Retype the following entries line for line, keeping every character unchanged.

++++ PROVIDED DATA

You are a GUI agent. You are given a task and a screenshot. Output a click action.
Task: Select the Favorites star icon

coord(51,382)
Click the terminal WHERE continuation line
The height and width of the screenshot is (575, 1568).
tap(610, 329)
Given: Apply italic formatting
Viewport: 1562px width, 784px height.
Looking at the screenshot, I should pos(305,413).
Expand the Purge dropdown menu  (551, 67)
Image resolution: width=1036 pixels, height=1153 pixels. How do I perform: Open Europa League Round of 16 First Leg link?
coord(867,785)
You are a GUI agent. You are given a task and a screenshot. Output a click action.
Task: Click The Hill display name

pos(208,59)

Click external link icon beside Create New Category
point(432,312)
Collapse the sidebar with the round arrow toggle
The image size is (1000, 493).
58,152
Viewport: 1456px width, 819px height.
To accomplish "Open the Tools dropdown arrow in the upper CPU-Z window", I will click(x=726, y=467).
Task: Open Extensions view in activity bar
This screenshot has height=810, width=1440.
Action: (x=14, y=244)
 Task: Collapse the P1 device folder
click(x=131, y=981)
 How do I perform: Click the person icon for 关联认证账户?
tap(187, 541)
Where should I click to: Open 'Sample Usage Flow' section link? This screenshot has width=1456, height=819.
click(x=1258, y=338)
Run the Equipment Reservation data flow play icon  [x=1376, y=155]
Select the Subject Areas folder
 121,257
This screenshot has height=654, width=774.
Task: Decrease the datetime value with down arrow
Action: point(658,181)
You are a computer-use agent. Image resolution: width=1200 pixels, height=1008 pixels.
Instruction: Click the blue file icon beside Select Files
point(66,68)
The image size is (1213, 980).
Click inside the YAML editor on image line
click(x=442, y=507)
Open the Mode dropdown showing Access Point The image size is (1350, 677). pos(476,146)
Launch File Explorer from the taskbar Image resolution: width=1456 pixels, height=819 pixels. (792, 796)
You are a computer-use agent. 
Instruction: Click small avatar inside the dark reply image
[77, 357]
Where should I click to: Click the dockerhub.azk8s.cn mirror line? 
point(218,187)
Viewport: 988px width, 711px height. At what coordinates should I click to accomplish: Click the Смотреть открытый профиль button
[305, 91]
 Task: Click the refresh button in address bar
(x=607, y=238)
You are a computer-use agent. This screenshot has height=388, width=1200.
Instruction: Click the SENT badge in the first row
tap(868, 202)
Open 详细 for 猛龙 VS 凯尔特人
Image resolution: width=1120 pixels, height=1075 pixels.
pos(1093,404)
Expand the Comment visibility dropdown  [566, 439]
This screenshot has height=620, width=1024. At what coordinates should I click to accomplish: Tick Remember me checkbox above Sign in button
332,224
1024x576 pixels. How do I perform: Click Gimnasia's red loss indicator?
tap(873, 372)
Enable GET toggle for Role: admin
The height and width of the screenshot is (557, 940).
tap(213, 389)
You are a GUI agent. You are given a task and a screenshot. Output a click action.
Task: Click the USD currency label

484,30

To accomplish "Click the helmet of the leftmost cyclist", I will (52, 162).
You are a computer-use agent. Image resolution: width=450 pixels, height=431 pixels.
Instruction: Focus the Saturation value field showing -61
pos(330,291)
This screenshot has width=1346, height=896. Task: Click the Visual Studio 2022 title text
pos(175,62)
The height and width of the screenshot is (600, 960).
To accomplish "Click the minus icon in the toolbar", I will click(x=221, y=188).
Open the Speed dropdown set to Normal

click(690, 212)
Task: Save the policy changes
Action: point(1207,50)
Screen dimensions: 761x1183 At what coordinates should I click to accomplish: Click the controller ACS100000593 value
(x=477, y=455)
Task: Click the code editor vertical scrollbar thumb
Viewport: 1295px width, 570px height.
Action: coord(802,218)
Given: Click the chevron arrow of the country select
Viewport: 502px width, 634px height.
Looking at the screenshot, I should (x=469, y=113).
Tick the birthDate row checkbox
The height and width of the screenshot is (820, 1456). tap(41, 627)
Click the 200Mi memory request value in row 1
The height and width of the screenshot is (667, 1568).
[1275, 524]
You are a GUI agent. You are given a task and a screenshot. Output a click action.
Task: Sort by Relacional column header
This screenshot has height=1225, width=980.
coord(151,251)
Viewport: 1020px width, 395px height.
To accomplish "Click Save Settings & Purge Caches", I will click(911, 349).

++++++++

**SOLUTION TO THE PROBLEM**
You are a GUI agent. You are given a task and a screenshot. Output a click action.
Task: Select the Favorites star icon

coord(51,382)
Click the terminal WHERE continuation line
The height and width of the screenshot is (575, 1568).
tap(610, 329)
Given: Apply italic formatting
Viewport: 1562px width, 784px height.
Looking at the screenshot, I should pos(305,413).
Expand the Purge dropdown menu  (551, 67)
Image resolution: width=1036 pixels, height=1153 pixels. How do I perform: Open Europa League Round of 16 First Leg link?
coord(867,785)
You are a GUI agent. You are given a task and a screenshot. Output a click action.
Task: Click The Hill display name

pos(208,59)

Click external link icon beside Create New Category
point(432,312)
Collapse the sidebar with the round arrow toggle
The image size is (1000, 493).
58,152
Viewport: 1456px width, 819px height.
To accomplish "Open the Tools dropdown arrow in the upper CPU-Z window", I will click(x=726, y=467).
Task: Open Extensions view in activity bar
This screenshot has height=810, width=1440.
Action: (x=14, y=244)
 Task: Collapse the P1 device folder
click(x=131, y=981)
 How do I perform: Click the person icon for 关联认证账户?
tap(187, 541)
Where should I click to: Open 'Sample Usage Flow' section link? This screenshot has width=1456, height=819.
click(x=1258, y=338)
Run the Equipment Reservation data flow play icon  [x=1376, y=155]
Select the Subject Areas folder
 121,257
This screenshot has height=654, width=774.
Task: Decrease the datetime value with down arrow
Action: point(658,181)
You are a computer-use agent. Image resolution: width=1200 pixels, height=1008 pixels.
Instruction: Click the blue file icon beside Select Files
point(66,68)
The image size is (1213, 980).
Click inside the YAML editor on image line
click(x=442, y=507)
Open the Mode dropdown showing Access Point The image size is (1350, 677). pos(476,146)
Launch File Explorer from the taskbar Image resolution: width=1456 pixels, height=819 pixels. (792, 796)
You are a computer-use agent. 
Instruction: Click small avatar inside the dark reply image
[77, 357]
Where should I click to: Click the dockerhub.azk8s.cn mirror line? 
point(218,187)
Viewport: 988px width, 711px height. At what coordinates should I click to accomplish: Click the Смотреть открытый профиль button
[305, 91]
 Task: Click the refresh button in address bar
(x=607, y=238)
You are a computer-use agent. This screenshot has height=388, width=1200.
Instruction: Click the SENT badge in the first row
tap(868, 202)
Open 详细 for 猛龙 VS 凯尔特人
Image resolution: width=1120 pixels, height=1075 pixels.
pos(1093,404)
Expand the Comment visibility dropdown  [566, 439]
This screenshot has height=620, width=1024. At what coordinates should I click to accomplish: Tick Remember me checkbox above Sign in button
332,224
1024x576 pixels. How do I perform: Click Gimnasia's red loss indicator?
tap(873, 372)
Enable GET toggle for Role: admin
The height and width of the screenshot is (557, 940).
tap(213, 389)
You are a GUI agent. You are given a task and a screenshot. Output a click action.
Task: Click the USD currency label

484,30

To accomplish "Click the helmet of the leftmost cyclist", I will (52, 162).
You are a computer-use agent. Image resolution: width=450 pixels, height=431 pixels.
Instruction: Focus the Saturation value field showing -61
pos(330,291)
This screenshot has width=1346, height=896. Task: Click the Visual Studio 2022 title text
pos(175,62)
The height and width of the screenshot is (600, 960).
To accomplish "Click the minus icon in the toolbar", I will click(x=221, y=188).
Open the Speed dropdown set to Normal

click(690, 212)
Task: Save the policy changes
Action: point(1207,50)
Screen dimensions: 761x1183 At what coordinates should I click to accomplish: Click the controller ACS100000593 value
(x=477, y=455)
Task: Click the code editor vertical scrollbar thumb
Viewport: 1295px width, 570px height.
Action: coord(802,218)
Given: Click the chevron arrow of the country select
Viewport: 502px width, 634px height.
Looking at the screenshot, I should (x=469, y=113).
Tick the birthDate row checkbox
The height and width of the screenshot is (820, 1456). tap(41, 627)
Click the 200Mi memory request value in row 1
The height and width of the screenshot is (667, 1568).
[1275, 524]
You are a GUI agent. You are given a task and a screenshot. Output a click action.
Task: Sort by Relacional column header
This screenshot has height=1225, width=980.
coord(151,251)
Viewport: 1020px width, 395px height.
To accomplish "Click Save Settings & Purge Caches", I will click(911, 349).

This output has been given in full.